WORK INSTRUCTION
From the first line of the entries down to the line with "Cookies Policy (569, 1303)", write out every line exactly; that last line counts, but pictures do not.

Stored data
=== Begin Enclosure ===
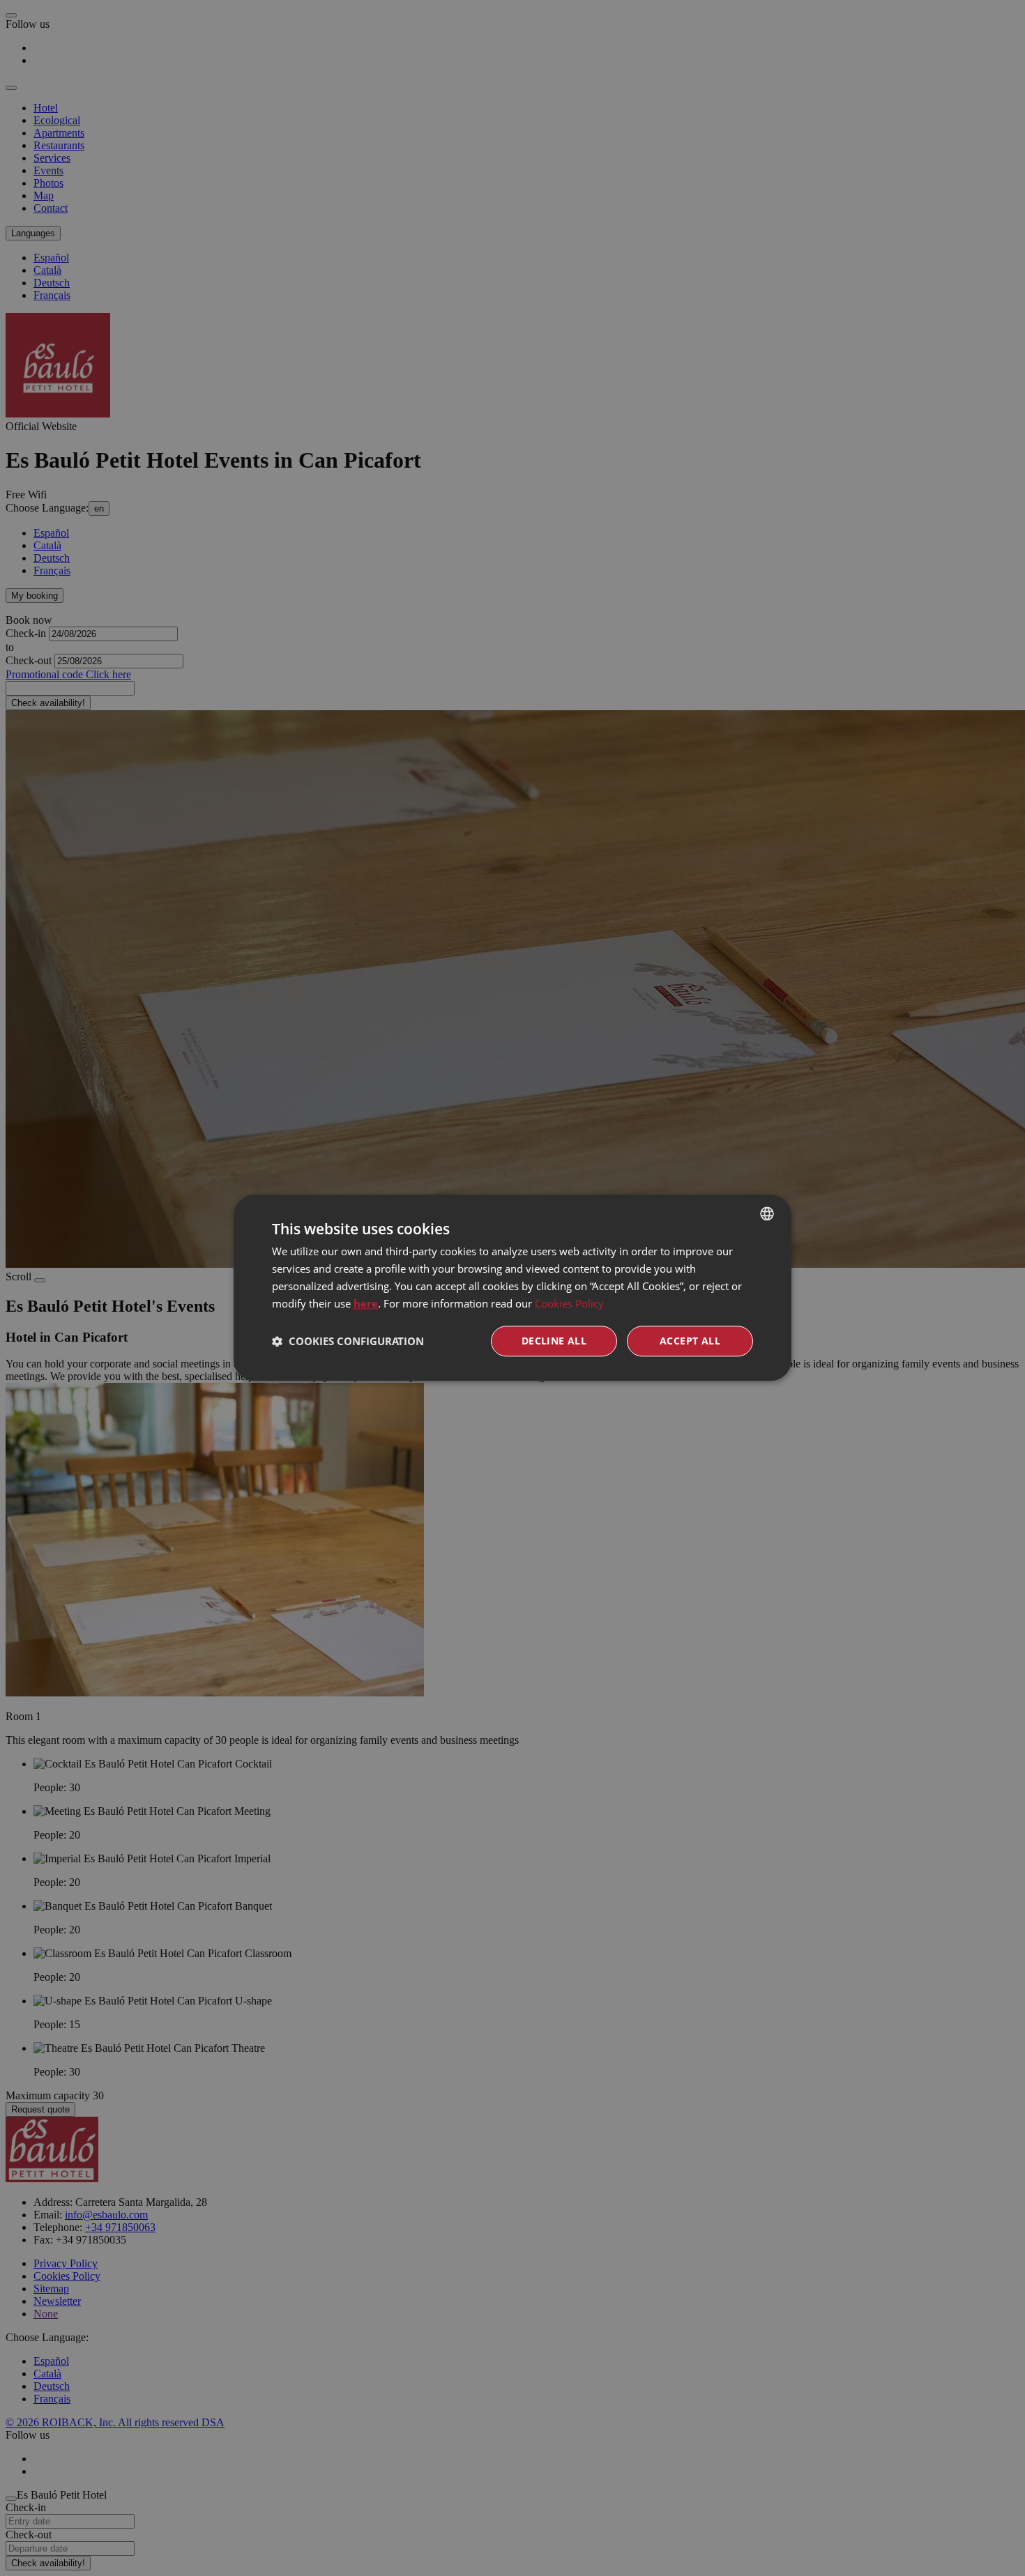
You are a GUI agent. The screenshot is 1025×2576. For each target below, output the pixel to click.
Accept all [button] (690, 1341)
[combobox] (767, 1213)
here (366, 1303)
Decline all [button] (554, 1341)
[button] (348, 1341)
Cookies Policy (569, 1303)
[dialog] (512, 1288)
=== End Enclosure ===
EXPECTED ANSWER
You are a GUI agent. The screenshot is 1025×2576. For each target below, output the pixel to click.
Accept all [button] (690, 1341)
[combobox] (767, 1213)
here (366, 1303)
Decline all [button] (554, 1341)
[button] (348, 1341)
Cookies Policy (569, 1303)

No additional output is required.